Start

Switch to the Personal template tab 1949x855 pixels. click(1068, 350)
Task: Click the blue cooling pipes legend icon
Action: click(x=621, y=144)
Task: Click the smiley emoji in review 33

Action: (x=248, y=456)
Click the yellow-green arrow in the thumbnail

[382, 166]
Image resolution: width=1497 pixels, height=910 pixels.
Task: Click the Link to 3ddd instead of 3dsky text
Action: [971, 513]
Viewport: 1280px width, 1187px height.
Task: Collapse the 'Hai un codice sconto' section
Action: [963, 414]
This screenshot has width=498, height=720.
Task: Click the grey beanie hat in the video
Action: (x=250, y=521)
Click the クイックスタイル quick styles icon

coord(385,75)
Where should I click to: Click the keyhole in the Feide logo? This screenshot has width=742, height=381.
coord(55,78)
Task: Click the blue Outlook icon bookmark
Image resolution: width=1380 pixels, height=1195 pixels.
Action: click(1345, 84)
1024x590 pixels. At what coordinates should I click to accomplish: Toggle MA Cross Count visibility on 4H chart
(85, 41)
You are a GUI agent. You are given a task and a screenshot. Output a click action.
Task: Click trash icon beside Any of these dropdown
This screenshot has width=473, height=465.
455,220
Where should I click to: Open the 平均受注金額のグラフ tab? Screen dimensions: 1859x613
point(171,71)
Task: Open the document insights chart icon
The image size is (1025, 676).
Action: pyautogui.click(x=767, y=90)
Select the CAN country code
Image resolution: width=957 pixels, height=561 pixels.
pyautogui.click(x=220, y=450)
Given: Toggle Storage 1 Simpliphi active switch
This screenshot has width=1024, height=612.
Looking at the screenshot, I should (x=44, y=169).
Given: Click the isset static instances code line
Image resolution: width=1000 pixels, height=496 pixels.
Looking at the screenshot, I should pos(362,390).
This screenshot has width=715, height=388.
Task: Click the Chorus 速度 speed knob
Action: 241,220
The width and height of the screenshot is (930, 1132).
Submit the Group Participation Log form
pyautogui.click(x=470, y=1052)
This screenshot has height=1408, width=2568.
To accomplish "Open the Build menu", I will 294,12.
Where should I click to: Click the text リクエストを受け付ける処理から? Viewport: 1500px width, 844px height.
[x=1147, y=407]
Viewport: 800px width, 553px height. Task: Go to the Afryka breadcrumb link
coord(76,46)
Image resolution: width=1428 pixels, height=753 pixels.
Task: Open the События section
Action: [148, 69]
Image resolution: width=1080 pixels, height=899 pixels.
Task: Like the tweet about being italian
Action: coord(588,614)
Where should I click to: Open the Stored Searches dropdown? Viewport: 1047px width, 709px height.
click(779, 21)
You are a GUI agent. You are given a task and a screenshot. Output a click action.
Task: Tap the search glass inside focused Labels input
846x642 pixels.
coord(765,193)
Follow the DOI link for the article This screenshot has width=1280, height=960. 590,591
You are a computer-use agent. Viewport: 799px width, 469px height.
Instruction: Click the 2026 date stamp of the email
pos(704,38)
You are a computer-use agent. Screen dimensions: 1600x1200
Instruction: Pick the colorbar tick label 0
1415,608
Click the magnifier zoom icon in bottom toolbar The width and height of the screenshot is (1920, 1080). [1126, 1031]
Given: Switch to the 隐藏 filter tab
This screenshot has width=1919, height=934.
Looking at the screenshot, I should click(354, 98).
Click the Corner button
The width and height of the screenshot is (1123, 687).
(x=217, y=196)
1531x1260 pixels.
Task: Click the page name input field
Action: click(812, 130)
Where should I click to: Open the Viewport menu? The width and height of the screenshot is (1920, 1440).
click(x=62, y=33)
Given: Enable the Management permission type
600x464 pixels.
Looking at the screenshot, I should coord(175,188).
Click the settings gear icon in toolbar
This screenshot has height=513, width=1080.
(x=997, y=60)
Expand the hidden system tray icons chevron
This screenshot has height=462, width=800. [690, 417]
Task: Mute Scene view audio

End

Task brief :: Reproduce all of the data above verbatim, line for line, without altering any character.

Task answer ::
Switch to the Personal template tab 1949x855 pixels. click(1068, 350)
Task: Click the blue cooling pipes legend icon
Action: click(x=621, y=144)
Task: Click the smiley emoji in review 33

Action: (x=248, y=456)
Click the yellow-green arrow in the thumbnail

[382, 166]
Image resolution: width=1497 pixels, height=910 pixels.
Task: Click the Link to 3ddd instead of 3dsky text
Action: [971, 513]
Viewport: 1280px width, 1187px height.
Task: Collapse the 'Hai un codice sconto' section
Action: [963, 414]
This screenshot has width=498, height=720.
Task: Click the grey beanie hat in the video
Action: (x=250, y=521)
Click the クイックスタイル quick styles icon

coord(385,75)
Where should I click to: Click the keyhole in the Feide logo? This screenshot has width=742, height=381.
coord(55,78)
Task: Click the blue Outlook icon bookmark
Image resolution: width=1380 pixels, height=1195 pixels.
Action: click(1345, 84)
1024x590 pixels. At what coordinates should I click to accomplish: Toggle MA Cross Count visibility on 4H chart
(85, 41)
You are a GUI agent. You are given a task and a screenshot. Output a click action.
Task: Click trash icon beside Any of these dropdown
This screenshot has width=473, height=465.
455,220
Where should I click to: Open the 平均受注金額のグラフ tab? Screen dimensions: 1859x613
point(171,71)
Task: Open the document insights chart icon
The image size is (1025, 676).
Action: pyautogui.click(x=767, y=90)
Select the CAN country code
Image resolution: width=957 pixels, height=561 pixels.
pyautogui.click(x=220, y=450)
Given: Toggle Storage 1 Simpliphi active switch
This screenshot has width=1024, height=612.
Looking at the screenshot, I should (x=44, y=169).
Given: Click the isset static instances code line
Image resolution: width=1000 pixels, height=496 pixels.
Looking at the screenshot, I should pos(362,390).
This screenshot has width=715, height=388.
Task: Click the Chorus 速度 speed knob
Action: 241,220
The width and height of the screenshot is (930, 1132).
Submit the Group Participation Log form
pyautogui.click(x=470, y=1052)
This screenshot has height=1408, width=2568.
To accomplish "Open the Build menu", I will 294,12.
Where should I click to: Click the text リクエストを受け付ける処理から? Viewport: 1500px width, 844px height.
[x=1147, y=407]
Viewport: 800px width, 553px height. Task: Go to the Afryka breadcrumb link
coord(76,46)
Image resolution: width=1428 pixels, height=753 pixels.
Task: Open the События section
Action: [148, 69]
Image resolution: width=1080 pixels, height=899 pixels.
Task: Like the tweet about being italian
Action: coord(588,614)
Where should I click to: Open the Stored Searches dropdown? Viewport: 1047px width, 709px height.
click(779, 21)
You are a GUI agent. You are given a task and a screenshot. Output a click action.
Task: Tap the search glass inside focused Labels input
846x642 pixels.
coord(765,193)
Follow the DOI link for the article This screenshot has width=1280, height=960. 590,591
You are a computer-use agent. Viewport: 799px width, 469px height.
Instruction: Click the 2026 date stamp of the email
pos(704,38)
You are a computer-use agent. Screen dimensions: 1600x1200
Instruction: Pick the colorbar tick label 0
1415,608
Click the magnifier zoom icon in bottom toolbar The width and height of the screenshot is (1920, 1080). [1126, 1031]
Given: Switch to the 隐藏 filter tab
This screenshot has width=1919, height=934.
Looking at the screenshot, I should click(354, 98).
Click the Corner button
The width and height of the screenshot is (1123, 687).
(x=217, y=196)
1531x1260 pixels.
Task: Click the page name input field
Action: click(812, 130)
Where should I click to: Open the Viewport menu? The width and height of the screenshot is (1920, 1440).
click(x=62, y=33)
Given: Enable the Management permission type
600x464 pixels.
Looking at the screenshot, I should coord(175,188).
Click the settings gear icon in toolbar
This screenshot has height=513, width=1080.
(x=997, y=60)
Expand the hidden system tray icons chevron
This screenshot has height=462, width=800. [690, 417]
Task: Mute Scene view audio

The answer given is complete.